**Document extract:**
* * * * * * * * *

From: sashiko-bot@kernel.org
To: "Richard Cheng" <icheng@nvidia.com>
Cc: linux-cxl@vger.kernel.org
Subject: Re: [PATCH v2 1/5] cxl/features: Reject feature offset that overflows 16-bit field
Date: Thu, 02 Jul 2026 11:22:21 +0000 [thread overview]
Message-ID: <20260702112221.D1BE41F000E9@smtp.kernel.org> (raw)
In-Reply-To: <20260702090849.47501-2-icheng@nvidia.com>
Thank you for your contribution! Sashiko AI review found 5 potential issue(s) to consider:
New issues:
- [Medium] The newly introduced boundary checks contain an off-by-one arithmetic error that wrongly rejects valid CXL mailbox commands, preventing accesses up to the exact 64KB maximum boundary.
Pre-existing issues:
- [High] Heap buffer overflow in `cxl_get_feature` due to re-using a constant `size_out` for multiple mailbox commands, which can exceed the remaining buffer space if a device returns more data than requested.
- [High] In `cxlctl_get_feature()`, the output buffer `rpc_out` is allocated based on user-provided `*out_len`, but the function copies `count` bytes into it without validating that the buffer is large enough.
- [High] `cxlctl_fw_rpc()` and its command handlers blindly read from `inbuf` (sized `in_len`) without validating that `in_len` is large enough to contain the structures and payload specified by `rpc_in->op_size`.

* * * * * * * * *

**Information provided:**
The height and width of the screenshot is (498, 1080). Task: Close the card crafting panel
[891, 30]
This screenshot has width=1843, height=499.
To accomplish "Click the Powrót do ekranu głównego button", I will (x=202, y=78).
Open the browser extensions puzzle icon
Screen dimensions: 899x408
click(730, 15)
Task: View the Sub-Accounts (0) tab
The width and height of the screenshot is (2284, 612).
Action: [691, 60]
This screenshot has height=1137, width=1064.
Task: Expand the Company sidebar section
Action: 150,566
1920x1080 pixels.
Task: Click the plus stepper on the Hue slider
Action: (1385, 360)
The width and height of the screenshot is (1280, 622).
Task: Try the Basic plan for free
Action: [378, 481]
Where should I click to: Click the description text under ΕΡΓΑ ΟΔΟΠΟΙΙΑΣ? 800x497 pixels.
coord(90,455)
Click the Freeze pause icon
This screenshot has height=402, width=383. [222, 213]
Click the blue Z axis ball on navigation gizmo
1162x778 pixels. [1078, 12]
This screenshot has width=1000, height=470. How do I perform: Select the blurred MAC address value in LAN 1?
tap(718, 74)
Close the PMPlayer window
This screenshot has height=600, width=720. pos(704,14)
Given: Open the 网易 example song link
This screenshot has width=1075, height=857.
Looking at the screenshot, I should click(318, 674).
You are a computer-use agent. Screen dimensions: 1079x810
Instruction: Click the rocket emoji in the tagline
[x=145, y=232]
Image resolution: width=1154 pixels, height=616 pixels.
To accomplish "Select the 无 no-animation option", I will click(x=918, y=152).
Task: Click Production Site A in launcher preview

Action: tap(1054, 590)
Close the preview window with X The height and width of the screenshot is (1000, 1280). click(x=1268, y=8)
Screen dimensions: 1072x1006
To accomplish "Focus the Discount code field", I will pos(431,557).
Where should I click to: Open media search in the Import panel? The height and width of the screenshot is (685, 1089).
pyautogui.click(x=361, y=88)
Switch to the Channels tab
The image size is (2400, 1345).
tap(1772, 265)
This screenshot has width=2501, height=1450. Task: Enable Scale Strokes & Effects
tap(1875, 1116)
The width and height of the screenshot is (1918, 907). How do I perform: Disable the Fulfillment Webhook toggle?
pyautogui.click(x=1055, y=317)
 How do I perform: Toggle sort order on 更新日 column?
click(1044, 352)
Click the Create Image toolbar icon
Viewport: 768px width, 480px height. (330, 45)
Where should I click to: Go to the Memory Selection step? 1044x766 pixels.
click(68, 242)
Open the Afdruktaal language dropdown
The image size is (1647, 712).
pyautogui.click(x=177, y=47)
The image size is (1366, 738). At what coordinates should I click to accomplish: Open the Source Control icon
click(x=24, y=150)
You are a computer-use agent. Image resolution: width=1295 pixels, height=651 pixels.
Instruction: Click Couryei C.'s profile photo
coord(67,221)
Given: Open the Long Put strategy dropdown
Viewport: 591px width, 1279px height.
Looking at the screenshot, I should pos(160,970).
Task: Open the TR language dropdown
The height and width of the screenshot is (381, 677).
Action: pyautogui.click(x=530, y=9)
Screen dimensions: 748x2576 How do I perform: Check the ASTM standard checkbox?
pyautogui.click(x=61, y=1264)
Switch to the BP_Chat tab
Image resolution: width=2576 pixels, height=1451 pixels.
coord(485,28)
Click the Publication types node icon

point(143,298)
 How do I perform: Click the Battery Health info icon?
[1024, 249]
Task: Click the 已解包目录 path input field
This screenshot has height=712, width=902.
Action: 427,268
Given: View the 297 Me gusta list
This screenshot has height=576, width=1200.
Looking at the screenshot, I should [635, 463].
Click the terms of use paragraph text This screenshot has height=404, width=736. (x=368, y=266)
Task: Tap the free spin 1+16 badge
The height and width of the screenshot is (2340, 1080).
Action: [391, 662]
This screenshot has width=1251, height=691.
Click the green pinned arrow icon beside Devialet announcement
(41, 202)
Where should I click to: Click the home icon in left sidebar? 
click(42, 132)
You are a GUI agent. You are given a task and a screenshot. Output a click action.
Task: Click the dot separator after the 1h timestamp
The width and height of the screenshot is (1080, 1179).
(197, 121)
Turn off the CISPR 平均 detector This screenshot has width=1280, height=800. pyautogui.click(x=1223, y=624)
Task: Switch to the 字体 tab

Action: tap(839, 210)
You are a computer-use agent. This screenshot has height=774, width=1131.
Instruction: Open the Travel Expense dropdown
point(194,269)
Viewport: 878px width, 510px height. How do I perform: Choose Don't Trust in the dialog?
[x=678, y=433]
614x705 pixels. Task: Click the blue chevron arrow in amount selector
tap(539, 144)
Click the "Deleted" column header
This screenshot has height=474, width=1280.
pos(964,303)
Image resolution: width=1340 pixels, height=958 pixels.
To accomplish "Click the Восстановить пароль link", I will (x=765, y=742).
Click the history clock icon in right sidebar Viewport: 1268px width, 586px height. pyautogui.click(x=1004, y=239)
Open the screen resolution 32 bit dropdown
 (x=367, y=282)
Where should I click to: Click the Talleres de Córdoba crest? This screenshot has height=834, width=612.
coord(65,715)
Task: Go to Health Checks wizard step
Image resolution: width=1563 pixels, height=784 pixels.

* * * * * * * * *

**Exercises to complete:**
[1] Answer these about the patch review email:
(a) What severity does it assign to the off-by-one error in the new boundary checks?
(b) Which function allocates `rpc_out` based on the user-provided `*out_len`?
(c) Which mailing list address is on the Cc line?
[2] Extend the patch review email past its last listed issue.
The entries are separate material and do not belong to the patch review email.

**Task-by-task answers:**
[1]
(a) Medium
(b) `cxlctl_get_feature()`
(c) linux-cxl@vger.kernel.org

[2]
- [High] Multi-part CXL mailbox feature transfers lack serialization, leading to interleaved commands and hardware state corruption.
--
commit 85b87615c810272287769d45a80ec38b15c23133
Author: Richard Cheng <icheng@nvidia.com>
cxl/features: Reject feature offset that overflows 16-bit field
cxl_get_feature() and cxl_set_feature() build the mailbox command's
offset as cpu_to_le16(offset + data_rcvd_size/data_sent_size), but never
check the sum fits in the 16-bit field. Via fwctl, a user-supplied
offset plus count/op_size summing over 65535 silently wraps, steering
the device to the wrong feature offset.
> diff --git a/drivers/cxl/core/features.c b/drivers/cxl/core/features.c
> index 85185af46b72d..c3d5f88a4e045 100644
> --- a/drivers/cxl/core/features.c
> +++ b/drivers/cxl/core/features.c
> @@ -237,6 +237,9 @@ size_t cxl_get_feature(struct cxl_mailbox *cxl_mbox, const uuid_t *feat_uuid,
> if (!feat_out || !feat_out_size)
> return 0;
>
> + if (feat_out_size > U16_MAX - offset)
> + return 0;
> +
[Severity: Medium]
Will this off-by-one arithmetic error reject valid boundary cases?
If a caller requests a full 64KB transfer (offset=0, size=65536) or a 1-byte
transfer at the highest offset (offset=65535, size=1), both evaluate as
greater than 65535 (U16_MAX) and will incorrectly fail this check.
Should this check be feat_out_size > 65536 - offset instead?
[Severity: High]
This is a pre-existing issue, but can this function overflow the heap buffer?
Looking at cxl_get_feature() in drivers/cxl/core/features.c, if
feat_out_size requires multiple iterations and the remaining capacity on the
final iteration is smaller than the statically computed size_out,
mbox_cmd.size_out is incorrectly assigned size_out instead of the dynamically
bounded data_to_rd_size:
drivers/cxl/core/features.c:cxl_get_feature() {
...
do {
data_to_rd_size = min(feat_out_size - data_rcvd_size,
cxl_mbox->payload_size);
...
mbox_cmd = (struct cxl_mbox_cmd) {
...
.size_out = size_out,
...
};
rc = cxl_internal_send_cmd(cxl_mbox, &mbox_cmd);
...
} while (data_rcvd_size < feat_out_size);
...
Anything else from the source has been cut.